┌─ PROVIDED RECORDS
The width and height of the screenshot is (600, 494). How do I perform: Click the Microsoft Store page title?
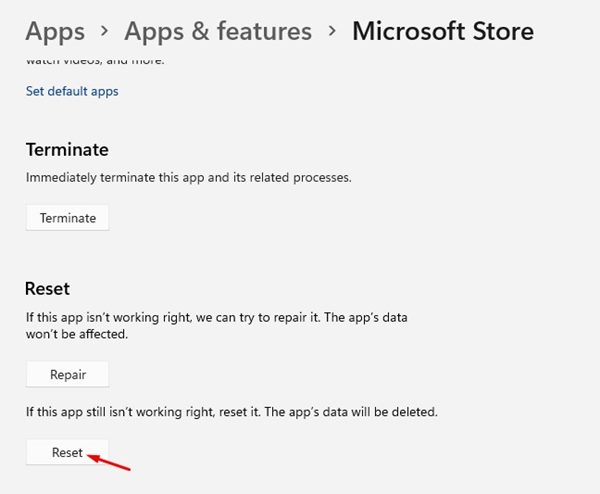(x=443, y=31)
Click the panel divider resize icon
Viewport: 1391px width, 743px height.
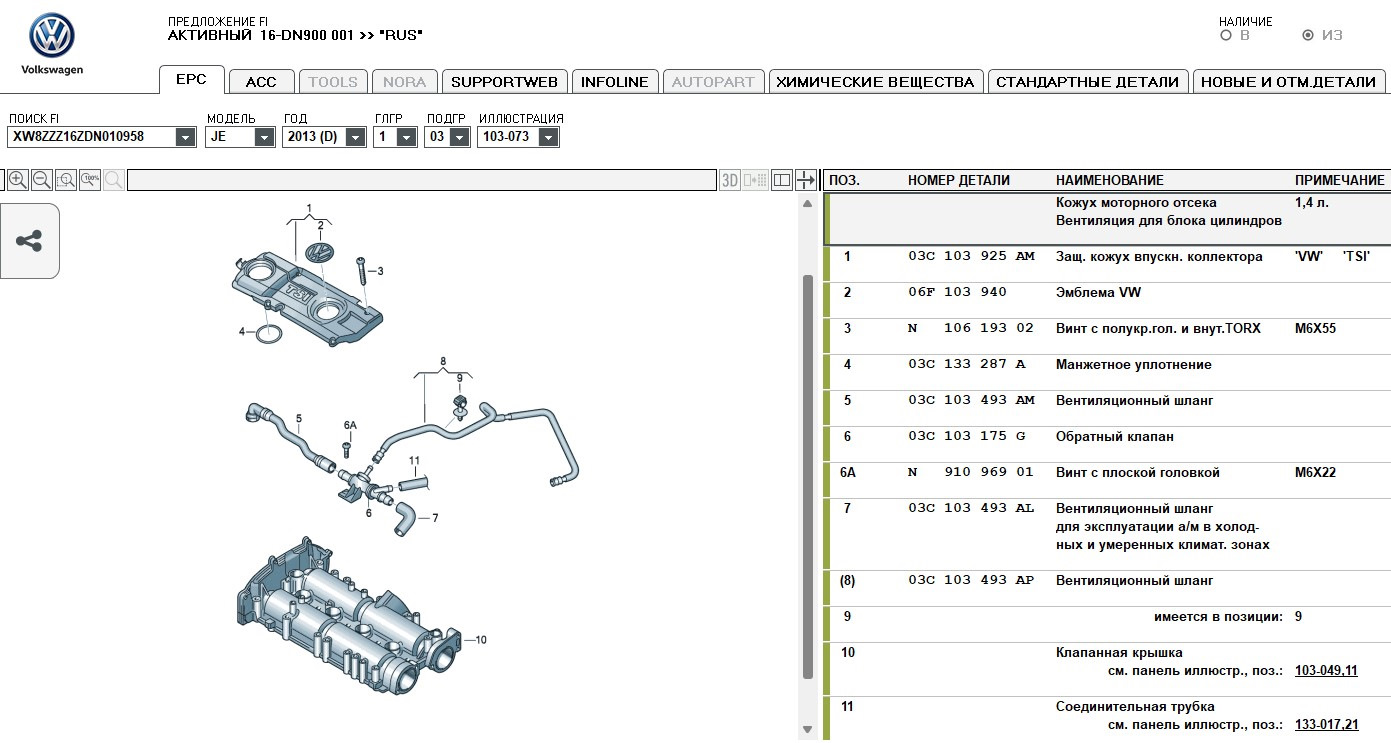806,180
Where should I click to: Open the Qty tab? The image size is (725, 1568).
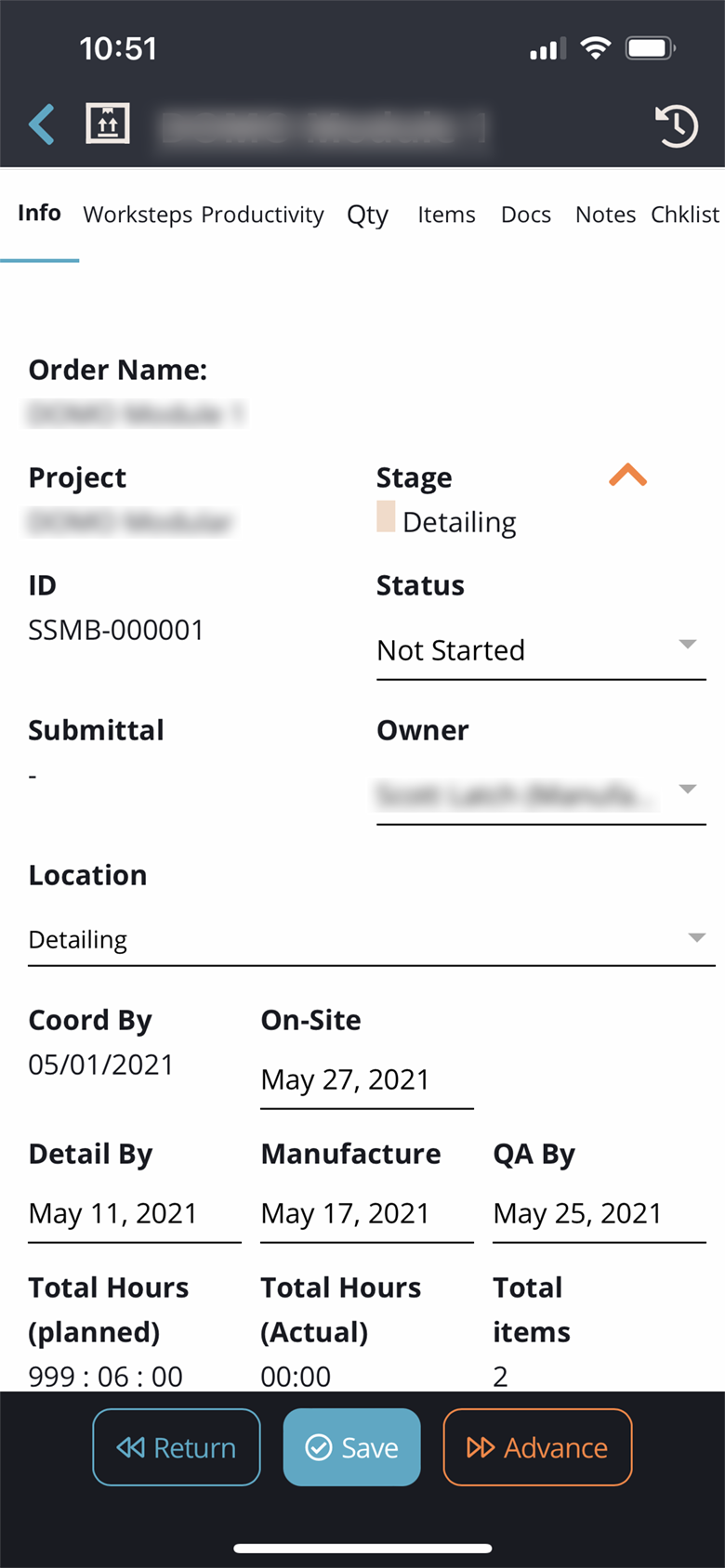(x=368, y=215)
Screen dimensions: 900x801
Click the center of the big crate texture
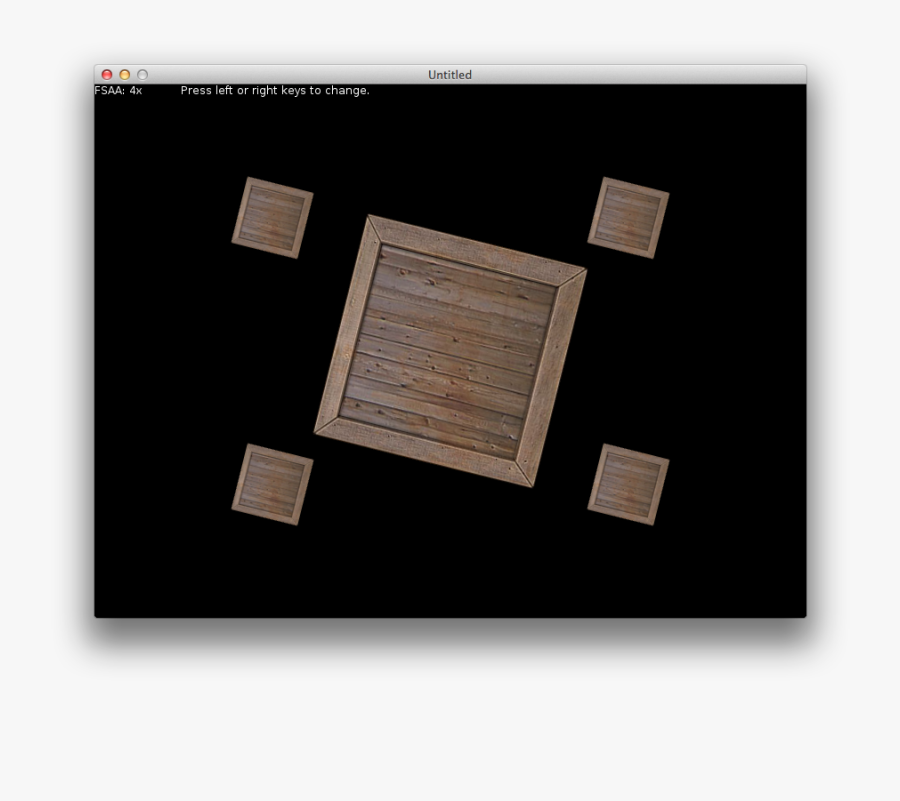tap(450, 350)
└─
The lines from the one containing "Click the panel divider resize icon" through the last line above are to be repeated exactly, and only those. Any pictures must be left out.

TASK SOLUTION ->
Click the panel divider resize icon
Viewport: 1391px width, 743px height.
806,180
Where should I click to: Open the Qty tab? The image size is (725, 1568).
(x=368, y=215)
Screen dimensions: 900x801
Click the center of the big crate texture
tap(450, 350)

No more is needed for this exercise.